Halbwidl: Tempo 30 auf Wiedens Favoritenstraße

Bezirksvertretung spricht sich für mehr Verkehrssicherheit aus

Wien (OTS) - Anfang März schlug Wiedens Bezirksvorsteherin (SPÖ), Lea Halbwidl die Erweiterung der Tempo-30-Zone auf die gesamte Favoritenstraße vor. In der wegen der Corona-Sitzung erst gestern nachgeholten Sitzung unterstützte die Bezirksvertretung mit den Stimmen von SPÖ und Grünen einen entsprechenden SPÖ-Antrag. Für die Schienenstraßen im Bezirk beantragte die SPÖ ebenso die Prüfung einer Temporeduktion, wobei auf die Qualität des Öffi-Verkehrs Rücksicht genommen werden soll. Auch dieser Antrag fand mit Zustimmung aus den Reihen von SPÖ, Grünen und NEOS die Mehrheit.

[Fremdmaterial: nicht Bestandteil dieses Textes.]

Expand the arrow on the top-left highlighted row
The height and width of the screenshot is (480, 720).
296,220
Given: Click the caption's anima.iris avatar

Halbwidl zeigt sich über die Beschlüsse für mehr Verkehrssicherheit erfreut: „Sicherheit hat Vorrang. Bereits im Vorjahr konnten wir die Umsetzung von Tempo 30 in allen Nebenstraßen abschließen“. Bei Tempo 30 kann der Bremsweg eines Autos mehr als halbiert werden. In den Innenstädten Oslos und Helsinkis gilt flächendeckend Tempo 30. 2019 kam dort kein einziger Fußgänger bei Verkehrsunfällen ums Leben.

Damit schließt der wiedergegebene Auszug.